得られた海島型複合繊維を試料糸とし、対照糸2を対照糸とし、温調性能を評価しその結果を表1に示す。
(実施例4)
島成分の押出機として240℃に設定した主押出機を用い、海成分の押出機として265℃に設定した副押出機を用い、島成分として温調樹脂II、海成分としてKBセーレン株式会社製のスルホイソフタル酸が共重合されている繊維用カチオン易染PET樹脂とをそれぞれ溶解し、芯成分が40質量%、鞘成分60質量%となる様にギアポンプにて265℃に設定した紡糸ヘッド内へ計量し、19海島用ノズルより押出し、GR1速度1,000m/分、GR2速度3,000m/分に設定したワインダーで巻取り、スピンドロー法により84dtex/24fの海島型複合繊維を得た。
得られた海島型複合繊維を試料糸とし、対照糸2を対照糸とし、温調性能を評価しその結果を表1に示す。
Figure 0006917218
本発明の実施例から得られた海島型複合繊維は、紡糸性は良好で、優れた温度調節機能を有したものであり、かつ染色性も高かった。比較例から得られた海島型複合繊維は、紡糸性、温調性能、染色性のいずれか1つ以上が不良であった。
以上のように、本発明の海島型複合繊維は、紡糸性および温調性能は良好で、繊維中に結晶性α−ポリオレフィンを高濃度に含有させることができる。このため、温調性能を有する結晶性α−ポリオレフィンを含有する繊維において、結晶性α−ポリオレフィンを高濃度に含有させることにより、より優れた温調性能を有する繊維としたり、ポリオレフィンに対し結晶性α−ポリオレフィンを高濃度に分散させ、繊維中に染色性に乏しいポリオレフィンの含有量を少量とすることにより濃染性を繊維に付与することも可能となる。
本発明の海島型複合繊維は、優れた温調性能を有しているので外気温度の変化に対し、衣服等にした場合、温度変化がゆっくりとなり、快適性をもたらす効果が非常に高い。

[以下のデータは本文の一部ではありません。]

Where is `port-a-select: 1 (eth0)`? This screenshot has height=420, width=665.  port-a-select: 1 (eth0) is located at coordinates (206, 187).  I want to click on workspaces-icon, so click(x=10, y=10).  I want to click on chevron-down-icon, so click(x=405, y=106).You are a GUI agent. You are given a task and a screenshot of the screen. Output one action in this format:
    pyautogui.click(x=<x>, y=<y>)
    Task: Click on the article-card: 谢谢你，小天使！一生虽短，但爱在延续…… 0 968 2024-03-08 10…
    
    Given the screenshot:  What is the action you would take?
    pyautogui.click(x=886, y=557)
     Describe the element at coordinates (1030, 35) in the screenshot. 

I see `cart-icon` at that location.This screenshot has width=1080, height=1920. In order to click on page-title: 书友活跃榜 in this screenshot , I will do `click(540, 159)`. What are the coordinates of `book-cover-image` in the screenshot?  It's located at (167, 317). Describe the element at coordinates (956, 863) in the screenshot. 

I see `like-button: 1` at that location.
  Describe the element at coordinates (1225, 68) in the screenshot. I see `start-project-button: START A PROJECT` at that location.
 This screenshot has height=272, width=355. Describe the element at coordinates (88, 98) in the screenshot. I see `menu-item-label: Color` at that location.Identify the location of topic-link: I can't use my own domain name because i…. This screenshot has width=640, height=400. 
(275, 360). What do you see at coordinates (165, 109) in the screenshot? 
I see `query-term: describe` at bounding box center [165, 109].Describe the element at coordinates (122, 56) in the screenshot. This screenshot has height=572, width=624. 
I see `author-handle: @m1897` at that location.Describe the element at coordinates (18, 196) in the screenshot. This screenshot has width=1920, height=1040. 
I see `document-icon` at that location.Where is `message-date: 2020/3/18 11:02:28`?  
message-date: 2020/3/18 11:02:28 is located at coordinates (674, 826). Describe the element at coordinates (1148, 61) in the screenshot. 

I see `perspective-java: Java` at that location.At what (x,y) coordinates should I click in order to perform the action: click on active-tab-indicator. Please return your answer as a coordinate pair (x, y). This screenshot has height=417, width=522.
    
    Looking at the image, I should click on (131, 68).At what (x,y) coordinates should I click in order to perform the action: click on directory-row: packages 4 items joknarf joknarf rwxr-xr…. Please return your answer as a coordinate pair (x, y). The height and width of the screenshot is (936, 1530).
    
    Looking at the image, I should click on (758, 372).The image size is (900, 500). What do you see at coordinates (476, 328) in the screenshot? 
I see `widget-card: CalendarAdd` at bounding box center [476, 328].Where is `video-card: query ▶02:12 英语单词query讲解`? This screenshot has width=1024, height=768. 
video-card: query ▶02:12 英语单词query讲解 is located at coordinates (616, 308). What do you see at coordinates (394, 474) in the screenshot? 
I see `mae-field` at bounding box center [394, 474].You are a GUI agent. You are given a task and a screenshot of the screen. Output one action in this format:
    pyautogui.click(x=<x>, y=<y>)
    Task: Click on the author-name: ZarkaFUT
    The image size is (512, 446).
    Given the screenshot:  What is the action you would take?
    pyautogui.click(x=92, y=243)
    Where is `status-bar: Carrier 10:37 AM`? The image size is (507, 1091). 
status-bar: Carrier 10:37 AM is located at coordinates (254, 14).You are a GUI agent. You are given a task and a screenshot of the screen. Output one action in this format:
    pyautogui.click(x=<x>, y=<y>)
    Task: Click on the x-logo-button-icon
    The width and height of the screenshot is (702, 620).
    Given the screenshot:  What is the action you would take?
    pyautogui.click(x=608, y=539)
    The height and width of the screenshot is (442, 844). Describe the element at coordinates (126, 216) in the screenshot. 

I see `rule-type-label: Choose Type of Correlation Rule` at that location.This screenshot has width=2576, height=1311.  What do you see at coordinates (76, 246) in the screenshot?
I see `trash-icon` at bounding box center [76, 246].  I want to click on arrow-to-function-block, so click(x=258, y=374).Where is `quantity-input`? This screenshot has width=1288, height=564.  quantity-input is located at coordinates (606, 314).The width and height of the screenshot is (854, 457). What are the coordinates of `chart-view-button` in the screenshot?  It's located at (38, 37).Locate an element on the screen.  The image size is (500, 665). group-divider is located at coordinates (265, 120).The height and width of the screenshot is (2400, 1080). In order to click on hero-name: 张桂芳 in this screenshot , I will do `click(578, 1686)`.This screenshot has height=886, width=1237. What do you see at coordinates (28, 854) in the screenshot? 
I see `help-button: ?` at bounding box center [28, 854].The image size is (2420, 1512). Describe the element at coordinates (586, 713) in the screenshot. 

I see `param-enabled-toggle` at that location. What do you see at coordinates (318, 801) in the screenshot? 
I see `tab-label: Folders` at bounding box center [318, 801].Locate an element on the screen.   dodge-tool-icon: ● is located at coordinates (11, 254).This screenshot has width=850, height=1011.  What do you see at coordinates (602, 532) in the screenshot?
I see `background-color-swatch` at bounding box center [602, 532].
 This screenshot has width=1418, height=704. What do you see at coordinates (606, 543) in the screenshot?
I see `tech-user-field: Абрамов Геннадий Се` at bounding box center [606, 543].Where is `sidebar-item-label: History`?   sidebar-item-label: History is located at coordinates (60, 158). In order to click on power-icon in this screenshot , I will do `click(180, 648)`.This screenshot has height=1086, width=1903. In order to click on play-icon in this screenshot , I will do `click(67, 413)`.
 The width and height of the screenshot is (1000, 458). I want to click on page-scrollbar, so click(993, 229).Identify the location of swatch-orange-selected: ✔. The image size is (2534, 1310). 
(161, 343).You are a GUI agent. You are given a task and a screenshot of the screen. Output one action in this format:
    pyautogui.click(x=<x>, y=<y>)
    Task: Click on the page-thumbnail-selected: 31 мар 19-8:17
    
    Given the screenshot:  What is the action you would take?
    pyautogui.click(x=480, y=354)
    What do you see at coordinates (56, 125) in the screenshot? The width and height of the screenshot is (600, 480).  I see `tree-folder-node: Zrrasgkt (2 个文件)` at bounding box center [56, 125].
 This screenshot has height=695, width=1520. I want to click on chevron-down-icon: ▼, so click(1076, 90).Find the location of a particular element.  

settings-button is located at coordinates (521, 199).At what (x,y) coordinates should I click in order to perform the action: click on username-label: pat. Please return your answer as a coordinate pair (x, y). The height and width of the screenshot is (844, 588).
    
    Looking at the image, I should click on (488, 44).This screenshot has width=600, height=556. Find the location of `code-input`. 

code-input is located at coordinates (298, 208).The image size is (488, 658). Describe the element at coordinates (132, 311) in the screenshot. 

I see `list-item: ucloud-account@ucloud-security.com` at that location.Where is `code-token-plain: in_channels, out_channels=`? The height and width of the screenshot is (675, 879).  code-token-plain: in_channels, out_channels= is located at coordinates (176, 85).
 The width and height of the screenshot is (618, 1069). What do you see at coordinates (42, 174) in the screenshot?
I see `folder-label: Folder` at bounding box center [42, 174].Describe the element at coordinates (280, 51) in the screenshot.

従って、インナーウェア、アウターウェアなどの日常的な衣料品として、また冬の寒い時期に暖房の効いた暖かい部屋や布団の中から寒い廊下やトイレなど場所に行った場合に生じるヒートショックの緩和等にも幅広く利用することが可能である。
本発明の海島型複合繊維は、種々の繊維構造体とすることができ、インナーやスポーツウェア等の衣料用のみならず、傘地やテント地のアウトドア用品等の産業資材に好適に用いることができる。
1 繊維形成性樹脂
2 温調樹脂

Claims (4)

  1. 結晶性α−ポリオレフィンとポリプロピレンとを、有機過酸化物にて架橋した温調樹脂を島成分とし、繊維形成性樹脂を海成分とし、前記結晶性α−ポリオレフィンが、末端に二重結合を有する炭素数12、16、18、20、22および24の高級α−オレフィンの群より選ばれる少なくとも1種類以上を重合した重合体である海島型複合繊維。
  2. 結晶性α−ポリオレフィン融点が20℃以上、45℃以下であることを特徴とする請求項1記載の海島型複合繊維。
  3. 繊維形成性樹脂が、ポリアミド樹脂もしくはポリエステル樹脂である請求項1または2記載の海島型複合繊維。
  4. 請求項1〜3のいずれか1項に記載の海島型複合繊維を25質量%以上含有する布帛。